McCartney called the rumor "bloody stupid" when Life magazine reporters found him in Scotland shortly after, but in 2009 he told David Letterman that, "I just laughed it off but it was a little strange because people did start looking at me like…'Is it him or a very good double?'"
The Grande, of course, was Gibb's crown jewel. He got the idea for the theater after a 1966 visit to San Francisco, where he witnessed the burgeoning counterculture scene at Bill Graham's Fillmore Auditorium. "I said, 'Gee, this is really great. I wouldn't mind opening something like this in Detroit,'" Gibb said. He found the building — built in 1928 at 8952 Grand River Blvd. on Detroit's west side and now part of the National Register of Historical Places — and made it one of the country's premier rock venues during its six-year run. The Grande was defined by extravagant light shows — including the first strobe light in the U.S., Gibb claimed — and psychedelic poster art as well as often mixed-genre bills. Roger Daltrey of the Who — which gave the rock opera Tommy its U.S. premiere on May 9, 1969 at the Grande — noted that the venue "was one of THOSE places, the ones you had to play when you came to America. If you played there it was a sign that you were important."

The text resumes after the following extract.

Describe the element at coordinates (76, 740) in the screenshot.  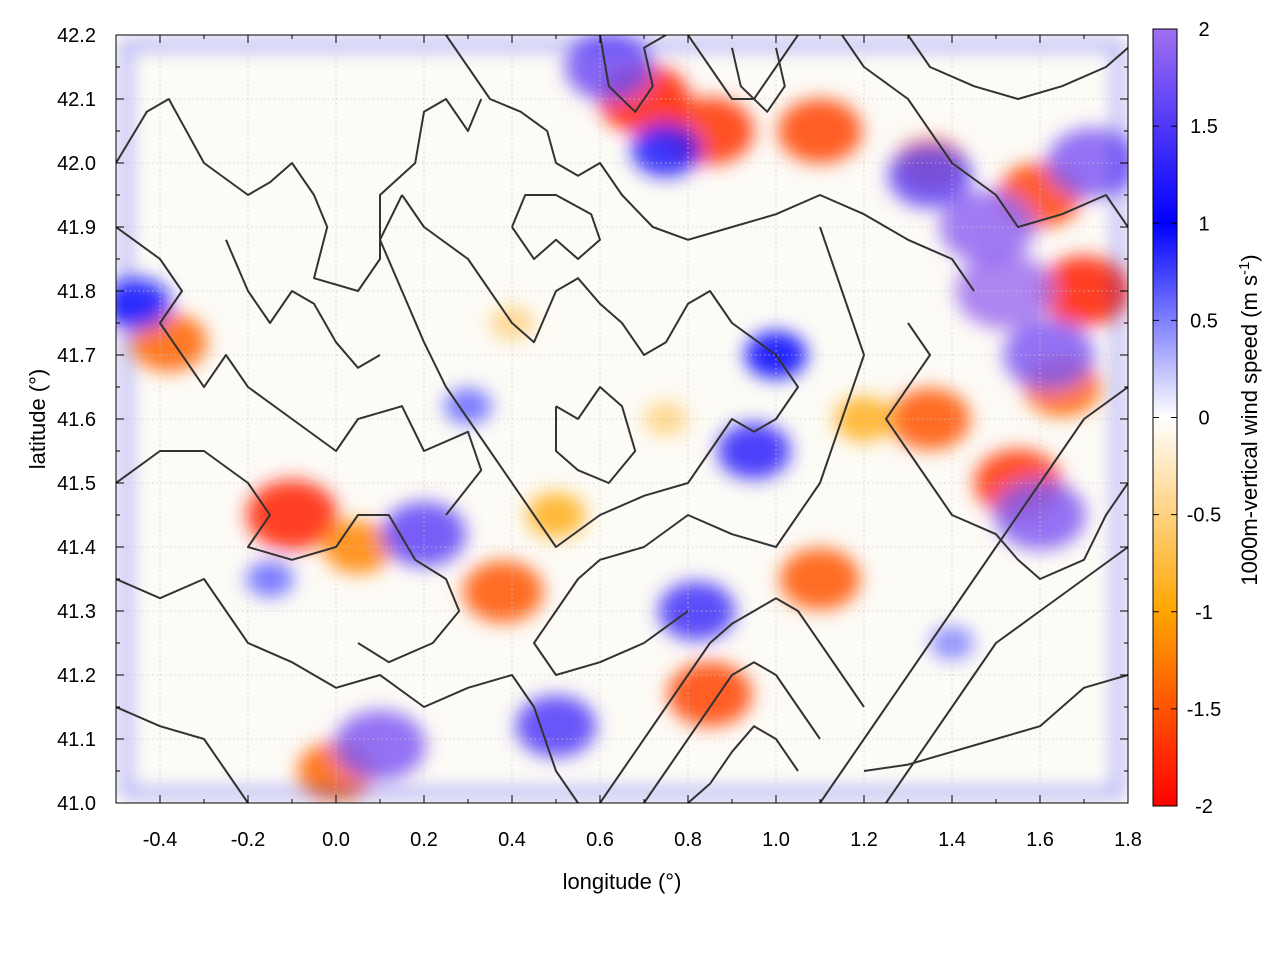
I see `y-tick-label: 41.1` at that location.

Sam Andrew of Big Brother & the Holding Company, meanwhile, recalled the Grande as "one of THE spots. It was a very cool place and a great crowd — really warm and wooden floors and kind of funky and hippie as opposed to later ballrooms."
"He was a true pioneer, one of the original founding fathers of the nationwide rock concert circuit," said Toby Mamis of Alive Enterprises, which handles Alice Cooper. "Every city had that one guy who pioneered the rock concert culture."

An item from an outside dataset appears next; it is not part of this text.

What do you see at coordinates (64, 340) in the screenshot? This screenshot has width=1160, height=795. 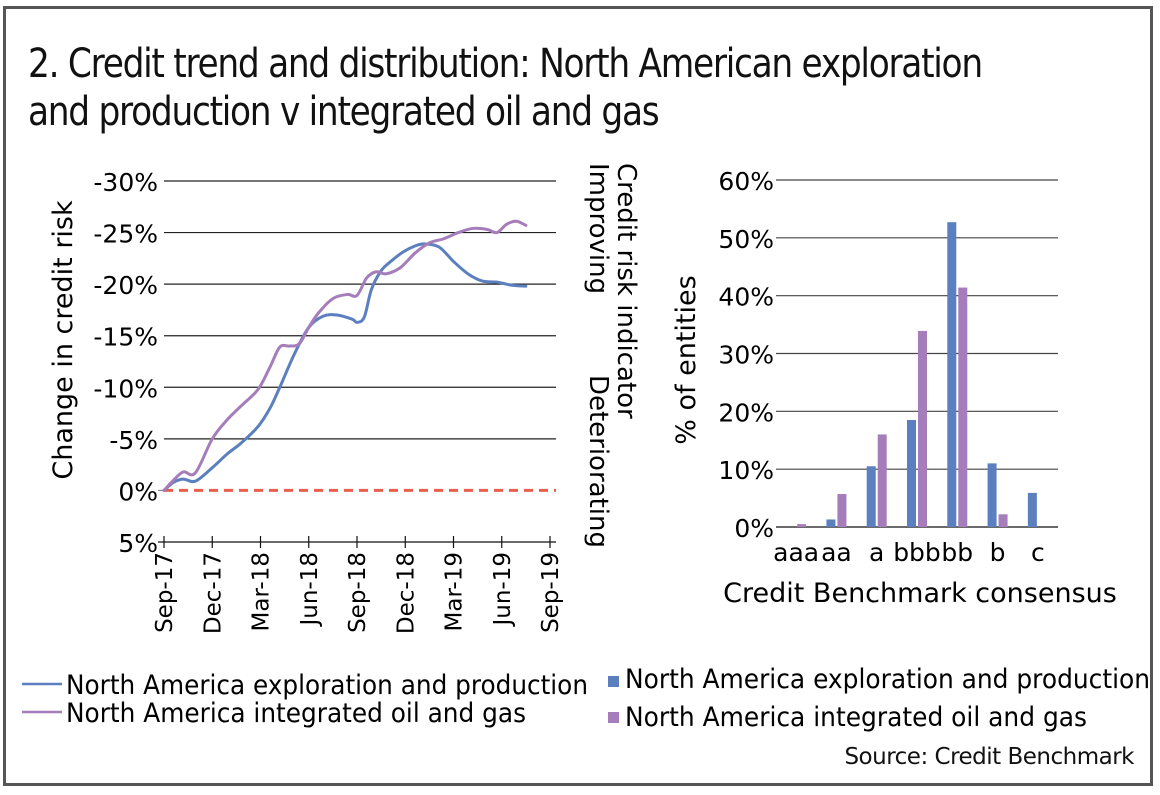 I see `line-y-axis-label: Change in credit risk` at bounding box center [64, 340].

Though his name is inextricably linked to the Grande, Gibb always hastened to remind admirers that "It wasn't a one-man routine — I just happened to be the guy that signed the lease. There were a lot of people involved." And Gibb, who operated a number of promotion and production companies, put to rest any notion of the Grande as part of the peace and love aesthetic of the times. "I wanted to make a buck," he said. "I'm on old capitalist." He closed the Grande during 1972, after a six-year run, over financial concerts and when national acts "started using their own (opening) bands and Detroit bands were being squeezed out."
Gibb went on to his career as an educator and, until 2016, maintained an active website that included an outspoken blog called At Random. His legacy with the Grande and "Paul is Dead," meanwhile have been continuously celebrated over the decades. "I'm always amazed at the interest," he said. "I get calls from all over, interviews. The one thing that keeps coming up is people say, 'Thank you. You did so much.' It wasn't just me…but I'm happy we had some kind of impact here."
Memorial plans for Gibb have not yet been announced.